SOURCE DATA: Begin

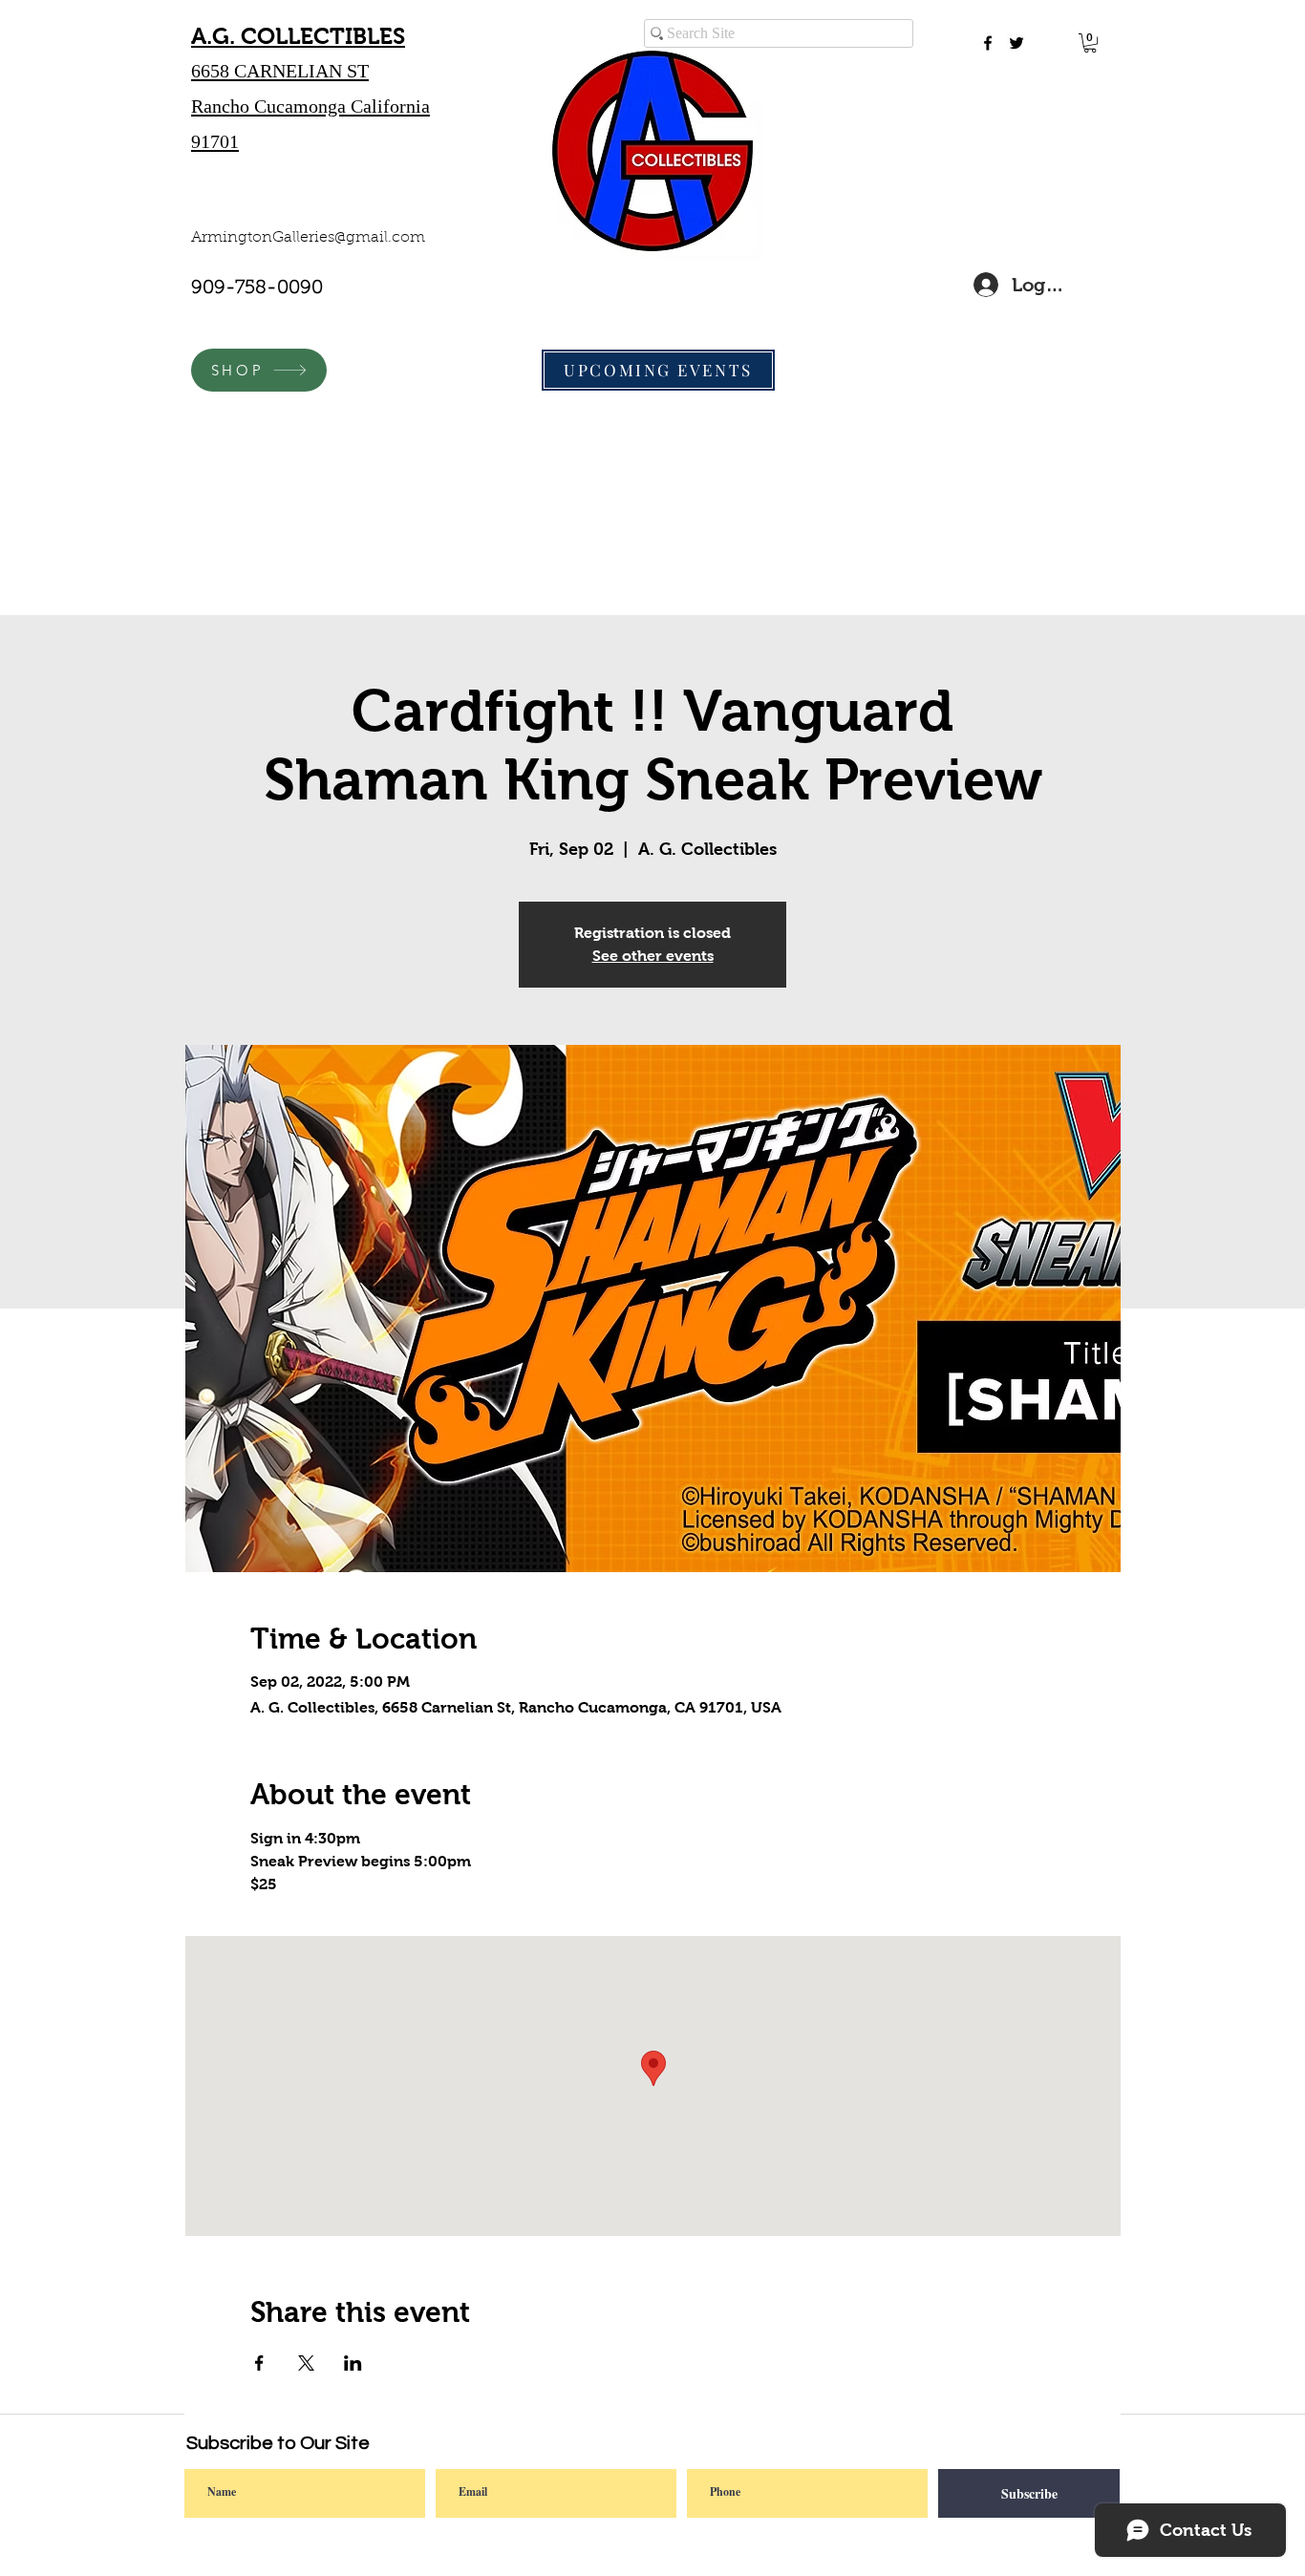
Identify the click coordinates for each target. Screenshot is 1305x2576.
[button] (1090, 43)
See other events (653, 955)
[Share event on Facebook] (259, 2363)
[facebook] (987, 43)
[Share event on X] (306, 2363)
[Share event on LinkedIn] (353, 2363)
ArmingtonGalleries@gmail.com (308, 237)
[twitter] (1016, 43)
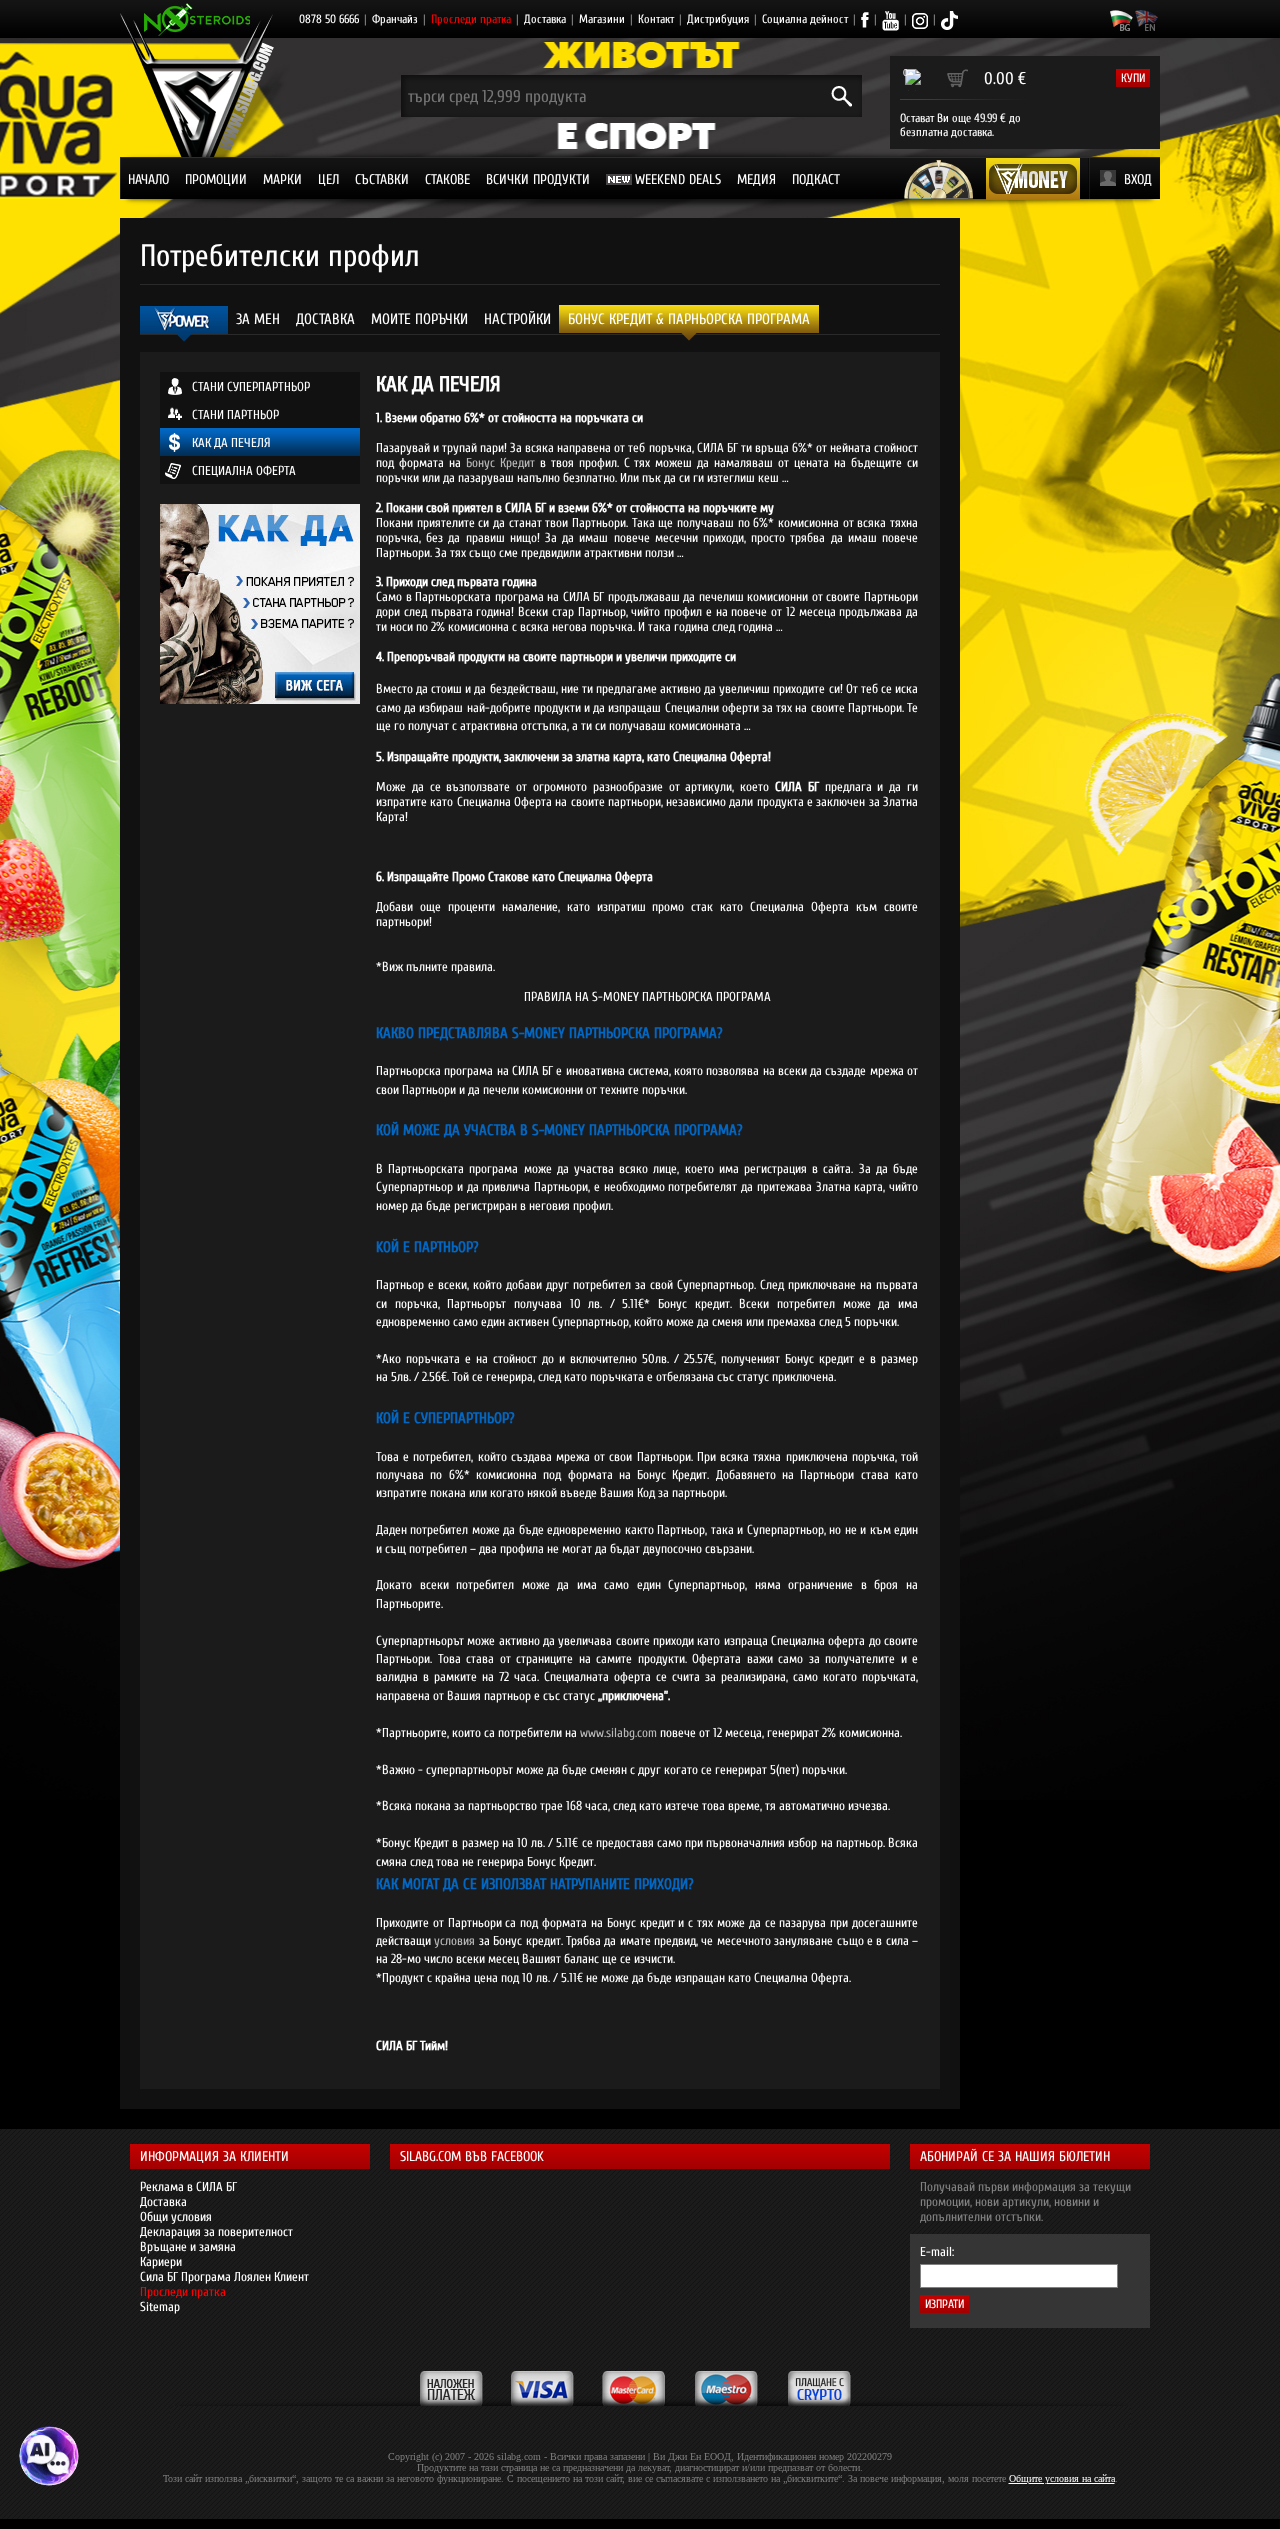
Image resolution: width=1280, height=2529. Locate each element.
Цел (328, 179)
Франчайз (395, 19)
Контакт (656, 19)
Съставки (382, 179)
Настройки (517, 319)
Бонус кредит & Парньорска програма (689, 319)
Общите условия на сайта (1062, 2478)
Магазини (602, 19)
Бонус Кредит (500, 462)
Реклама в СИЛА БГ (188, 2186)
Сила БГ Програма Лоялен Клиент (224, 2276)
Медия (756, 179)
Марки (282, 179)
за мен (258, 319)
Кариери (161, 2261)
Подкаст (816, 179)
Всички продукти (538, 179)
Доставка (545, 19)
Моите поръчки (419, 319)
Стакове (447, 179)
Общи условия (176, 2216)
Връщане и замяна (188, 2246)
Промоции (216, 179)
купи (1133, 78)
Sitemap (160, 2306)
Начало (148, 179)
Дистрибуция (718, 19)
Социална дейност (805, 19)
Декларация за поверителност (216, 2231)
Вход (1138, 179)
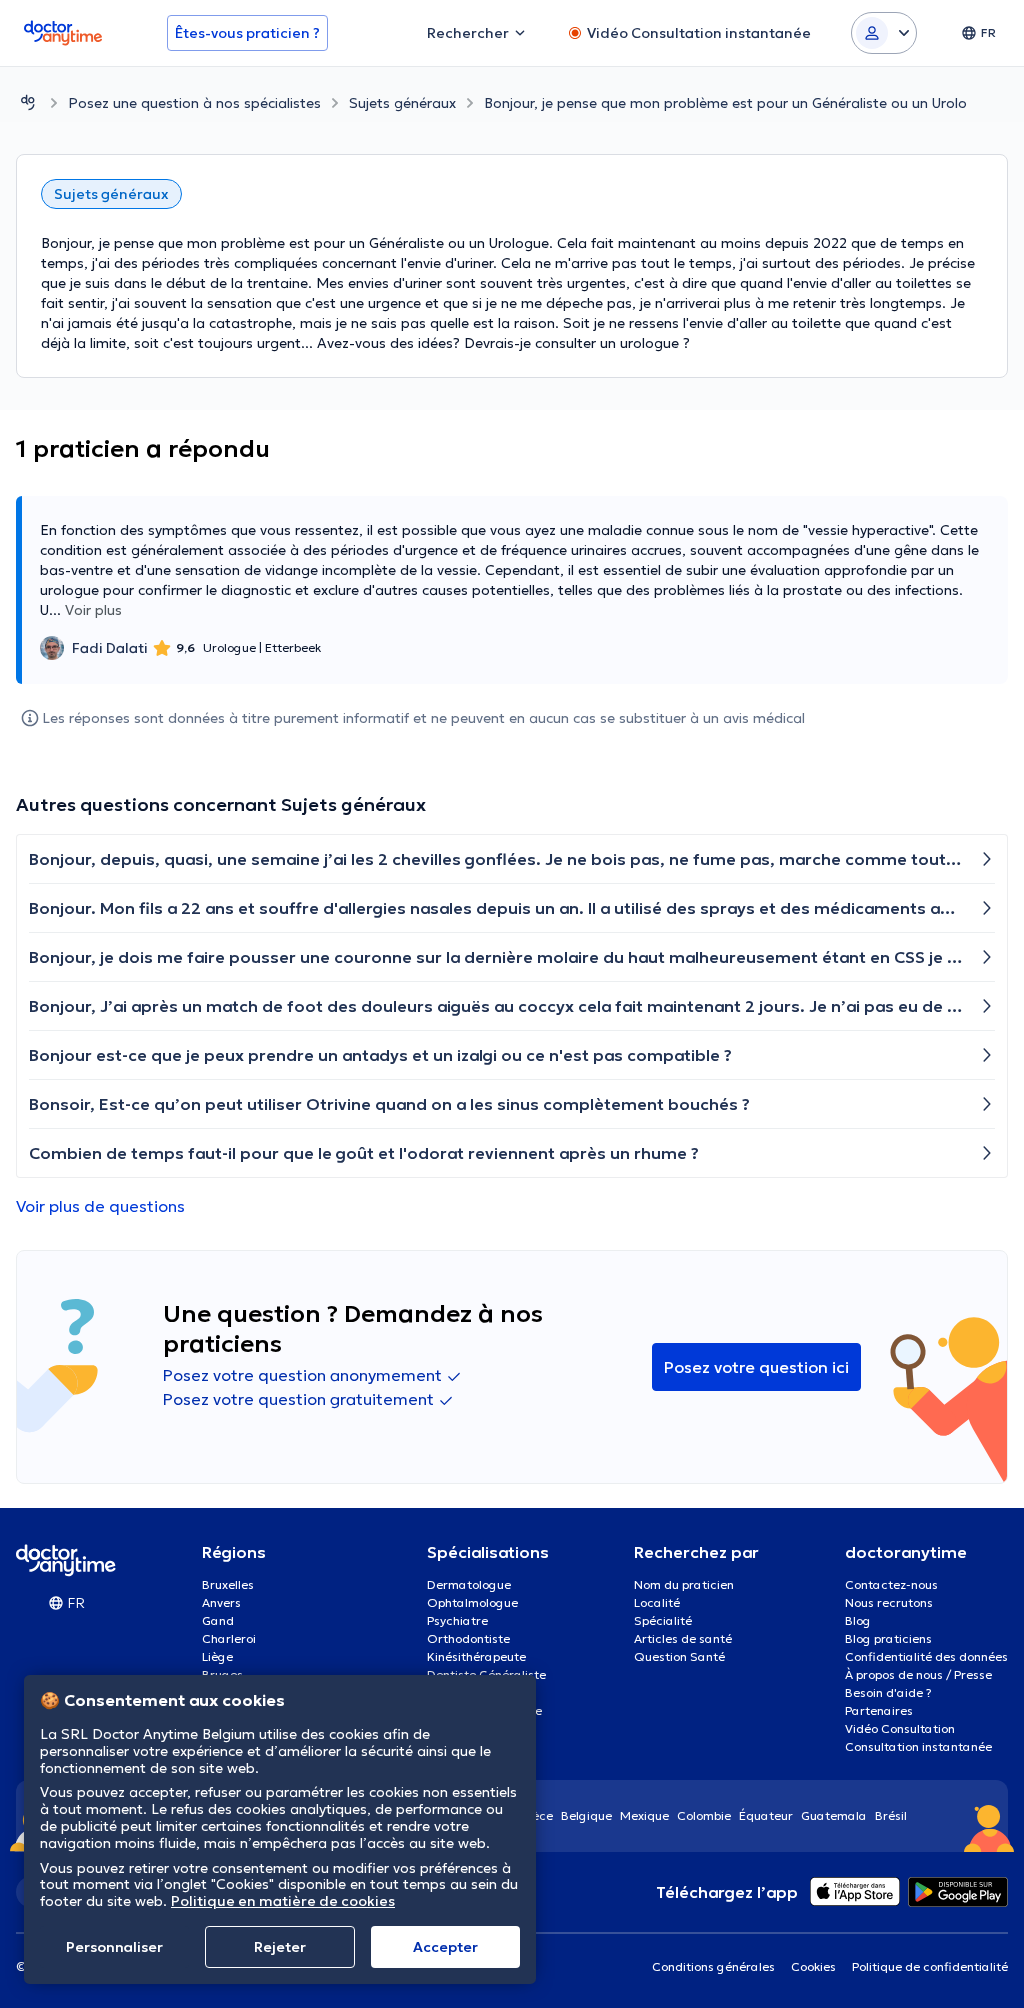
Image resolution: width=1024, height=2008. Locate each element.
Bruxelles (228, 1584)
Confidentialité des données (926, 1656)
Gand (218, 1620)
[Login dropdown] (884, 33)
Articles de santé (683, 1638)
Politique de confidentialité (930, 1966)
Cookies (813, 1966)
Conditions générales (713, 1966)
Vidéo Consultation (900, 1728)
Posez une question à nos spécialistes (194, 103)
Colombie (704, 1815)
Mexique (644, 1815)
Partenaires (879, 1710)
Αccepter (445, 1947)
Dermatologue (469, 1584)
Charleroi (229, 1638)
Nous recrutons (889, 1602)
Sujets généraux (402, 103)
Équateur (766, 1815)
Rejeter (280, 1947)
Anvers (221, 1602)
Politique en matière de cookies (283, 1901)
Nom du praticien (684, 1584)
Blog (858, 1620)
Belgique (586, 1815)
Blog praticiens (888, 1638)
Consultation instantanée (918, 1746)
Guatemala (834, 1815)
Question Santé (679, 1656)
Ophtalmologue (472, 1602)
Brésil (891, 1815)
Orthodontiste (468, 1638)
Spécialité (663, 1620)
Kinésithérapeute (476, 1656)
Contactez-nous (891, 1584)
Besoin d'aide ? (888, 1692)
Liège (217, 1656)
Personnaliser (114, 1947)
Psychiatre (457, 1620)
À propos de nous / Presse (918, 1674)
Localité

SOURCE DATA: End

BRIEF: To answer, repeat exactly the lines from the line containing "Марки (282, 179)" through the last line of the data above, leaving out all pictures.

TASK SOLUTION:
Марки (282, 179)
за мен (258, 319)
Кариери (161, 2261)
Подкаст (816, 179)
Всички продукти (538, 179)
Доставка (545, 19)
Моите поръчки (419, 319)
Стакове (447, 179)
Общи условия (176, 2216)
Връщане и замяна (188, 2246)
Промоции (216, 179)
купи (1133, 78)
Sitemap (160, 2306)
Начало (148, 179)
Дистрибуция (718, 19)
Социална дейност (805, 19)
Декларация за поверителност (216, 2231)
Вход (1138, 179)
Image resolution: width=1024, height=2008. Locate each element.
Bruxelles (228, 1584)
Confidentialité des données (926, 1656)
Gand (218, 1620)
[Login dropdown] (884, 33)
Articles de santé (683, 1638)
Politique de confidentialité (930, 1966)
Cookies (813, 1966)
Conditions générales (713, 1966)
Vidéo Consultation (900, 1728)
Posez une question à nos spécialistes (194, 103)
Colombie (704, 1815)
Mexique (644, 1815)
Partenaires (879, 1710)
Αccepter (445, 1947)
Dermatologue (469, 1584)
Charleroi (229, 1638)
Nous recrutons (889, 1602)
Sujets généraux (402, 103)
Équateur (766, 1815)
Rejeter (280, 1947)
Anvers (221, 1602)
Politique en matière de cookies (283, 1901)
Nom du praticien (684, 1584)
Blog (858, 1620)
Belgique (586, 1815)
Blog praticiens (888, 1638)
Consultation instantanée (918, 1746)
Guatemala (834, 1815)
Question Santé (679, 1656)
Ophtalmologue (472, 1602)
Brésil (891, 1815)
Orthodontiste (468, 1638)
Spécialité (663, 1620)
Kinésithérapeute (476, 1656)
Contactez-nous (891, 1584)
Besoin d'aide ? (888, 1692)
Liège (217, 1656)
Personnaliser (114, 1947)
Psychiatre (457, 1620)
À propos de nous / Presse (918, 1674)
Localité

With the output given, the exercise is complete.